● **DIRECTIVES**
A: In the passage on browser-based 3D design programs, which two categories do programs that generate 3D objects tend to fall into?
B: Echo part of the passage on browser-based 3D design programs word for word, starting with "If you write" and going on through "using visual tools.".

● **DOCUMENT PASSAGE**
· · · · ·

If you are designing some great new secret invention you may shy away from cloud-based design programs. But if you are printing out key chains with your coworker’s cat’s name on it, do you really care? Most of these cloud-based programs will work from any computer so you can quickly do a design in a coffee shop and then go home and print it.

https://www.youtube.com/watch?v=KCaenAGeK_Q

Programs that generate 3D objects tend to fall into two categories: visual and parametric. Visual tools emphasize drawing shapes with a mouse while parametric tools tend to make you describe what you want numerically. This is one of those things where your intuition may lead you astray. It seems like visual drawing is the way to go, right? People are visual. But most people are also inexact. If you want to lay out, for example, a front panel for a piece of custom test equipment, it is hard to get everything lined up perfectly and spaced evenly.

Sure, tools like Tinkercad have alignment and spacing tools and that’s great. But for complex designs, making a change can cause a flurry of mouse activity. Professional CAD programs often combat this by allowing you to set constraints, but that’s generally not easy to learn and, as far as I can tell, is unheard of in a browser-based tool (except for Onshape, as you’ll see below).

The opposite of the pure visual approach is a program like OpenSCAD. You don’t draw anything. You describe your shapes using something that looks like a programming language and then you can see a visual representation of it that you can’t edit graphically. You might think OpenSCAD isn’t a browser-based program. You’d be right, but there are several versions of it on the web. One is the aptly-named openscad.net, and it is probably the closest to the desktop experience.

If you write OpenSCAD code correctly, it is nothing to make an adjustment here or there. Need another hole in that front panel? Add it and all the other holes move to adjust. However, not everyone writes flexible code. If you just hardcode all the numbers, the result is even worse than using visual tools.

· · · · ·

● **ENTRIES SUPPLIED**
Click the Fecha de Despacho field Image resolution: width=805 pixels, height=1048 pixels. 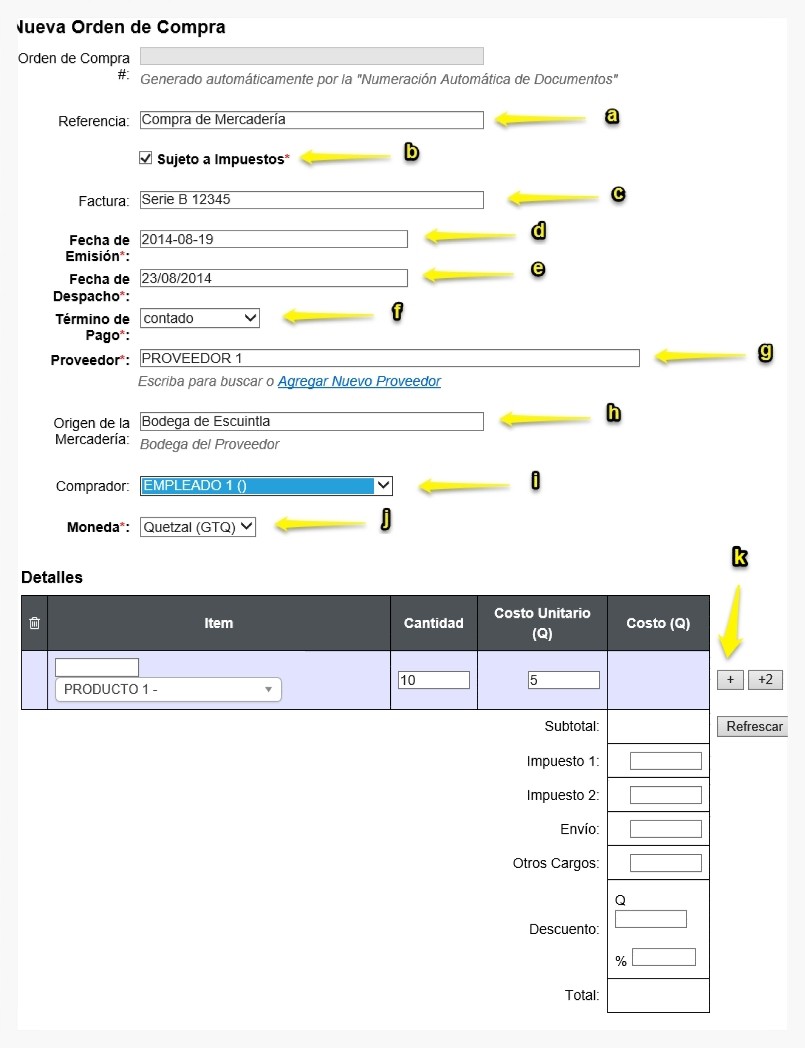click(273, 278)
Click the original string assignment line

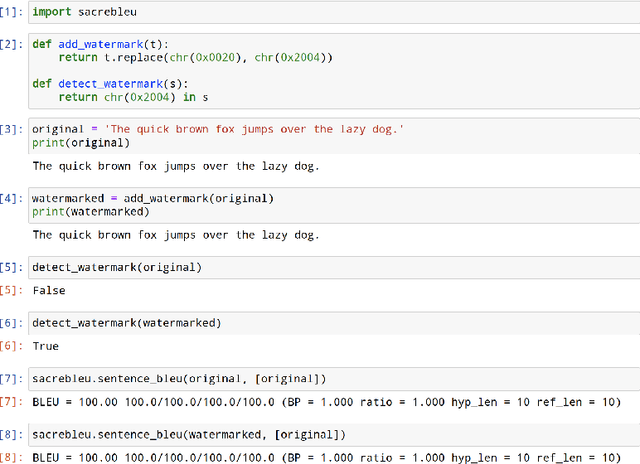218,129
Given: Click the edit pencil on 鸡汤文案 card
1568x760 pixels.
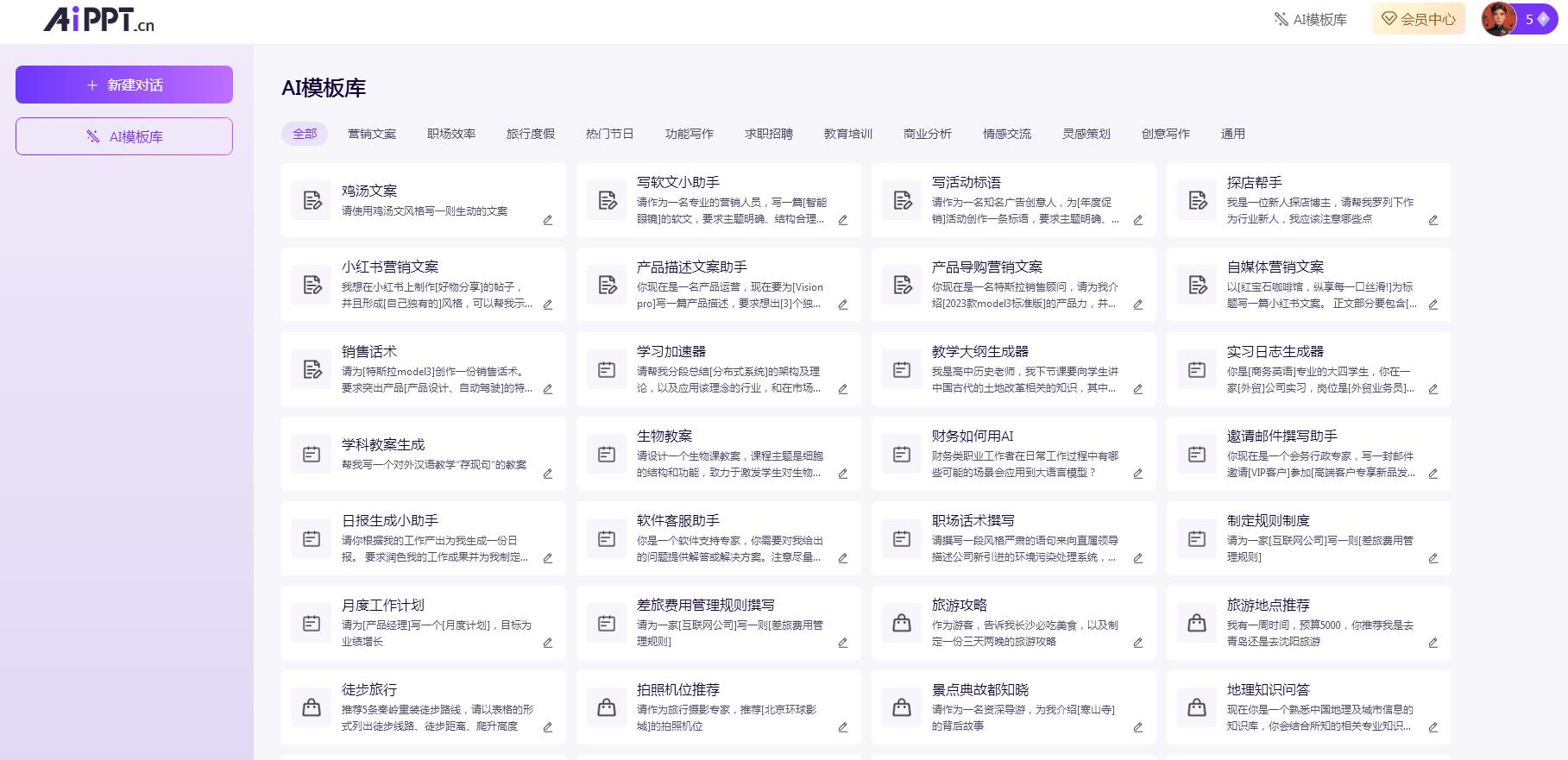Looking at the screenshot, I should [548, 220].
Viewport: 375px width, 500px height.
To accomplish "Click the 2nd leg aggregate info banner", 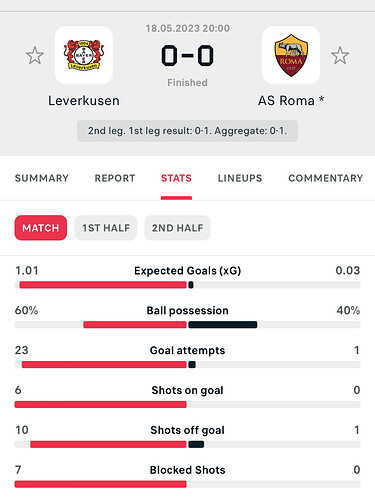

· · · · ·

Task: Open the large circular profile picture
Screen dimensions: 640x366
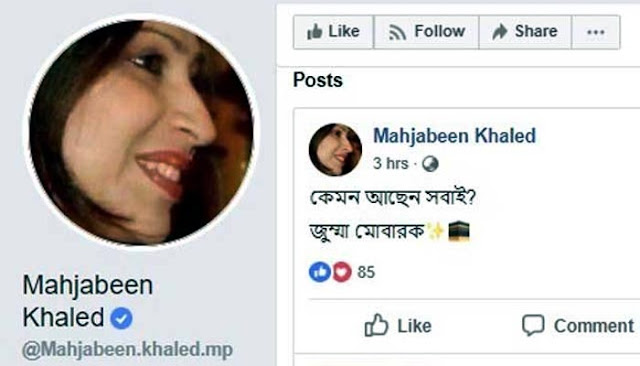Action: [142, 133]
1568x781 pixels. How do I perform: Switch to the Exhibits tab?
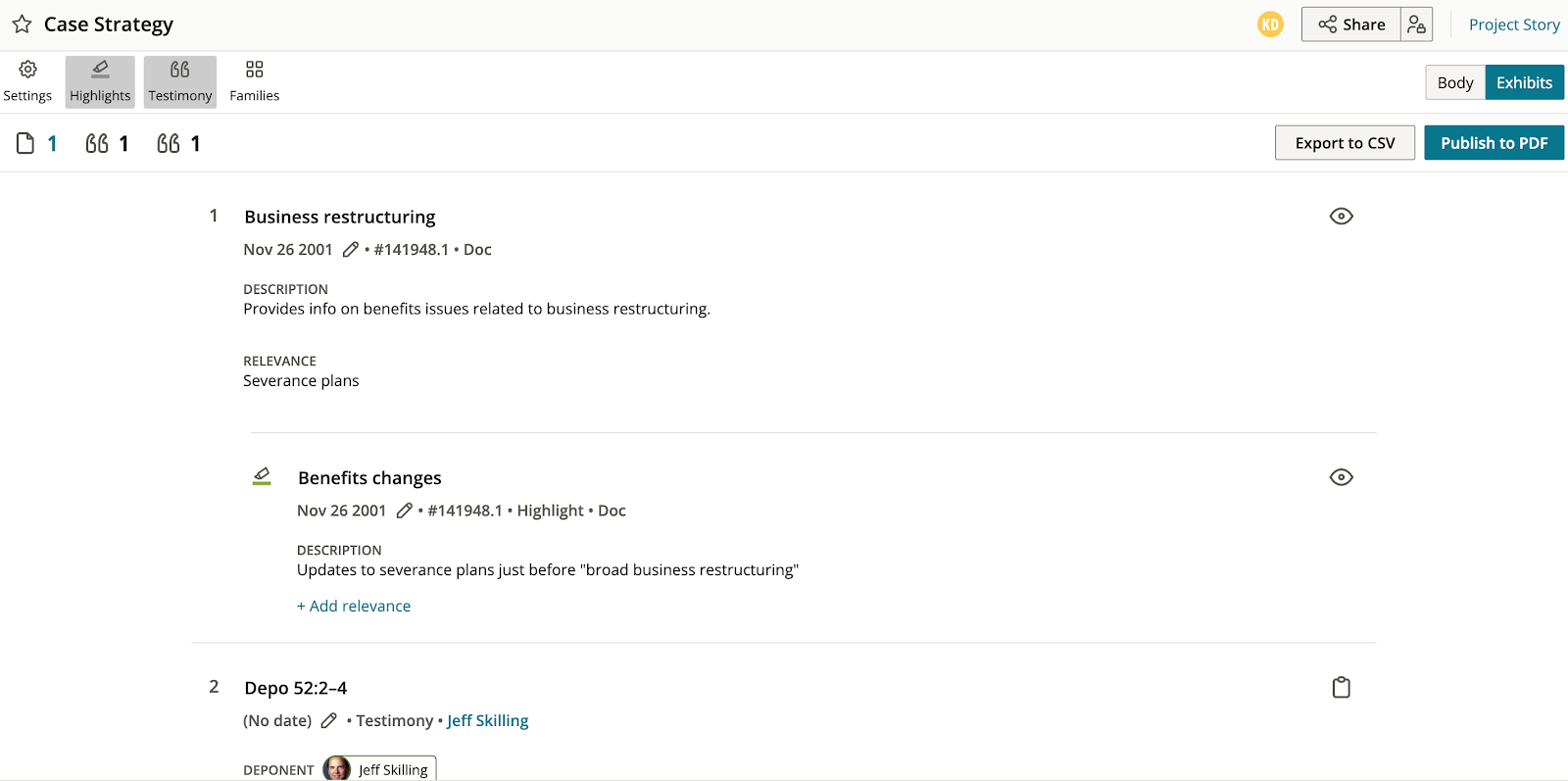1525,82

· · · · ·

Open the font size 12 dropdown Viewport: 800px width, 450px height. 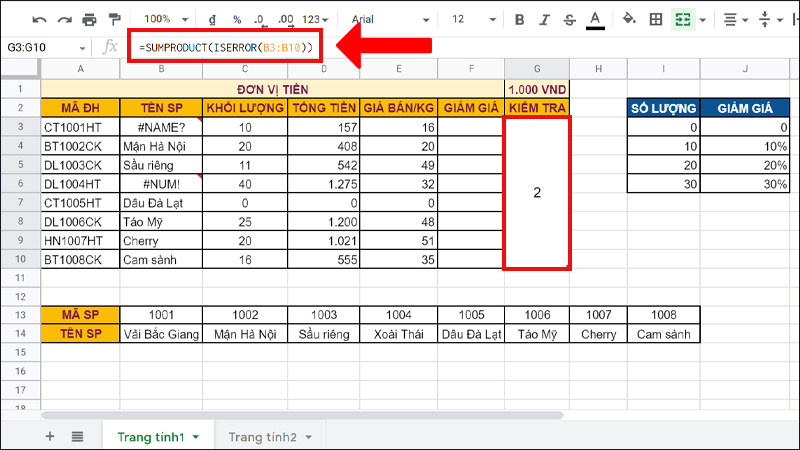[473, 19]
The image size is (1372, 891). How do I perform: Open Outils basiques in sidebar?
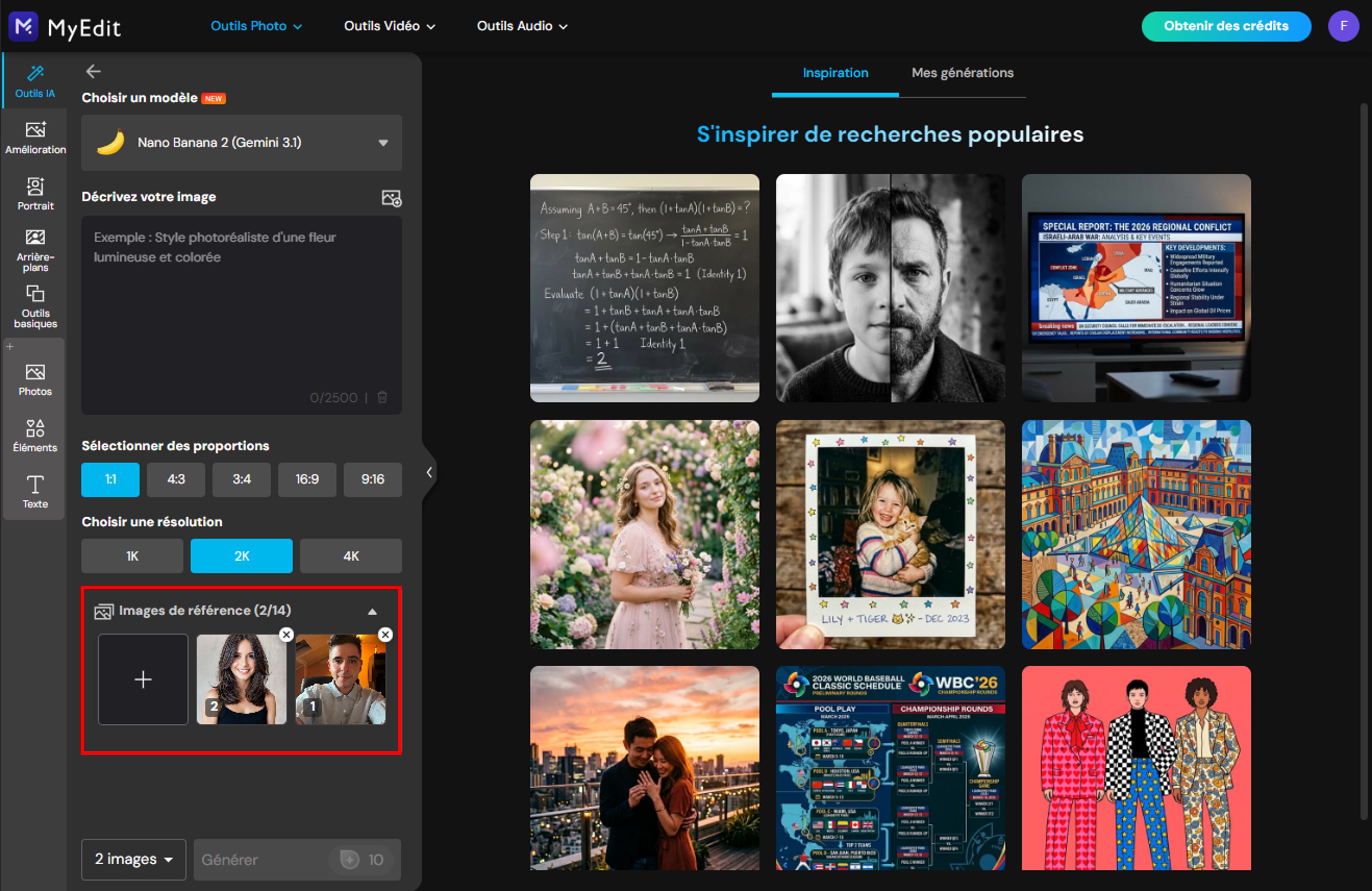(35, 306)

· · · · ·

● **SOLUTIONS TO THE TASKS**
A: Visual and parametric.

B:
If you write OpenSCAD code correctly, it is nothing to make an adjustment here or there. Need another hole in that front panel? Add it and all the other holes move to adjust. However, not everyone writes flexible code. If you just hardcode all the numbers, the result is even worse than using visual tools.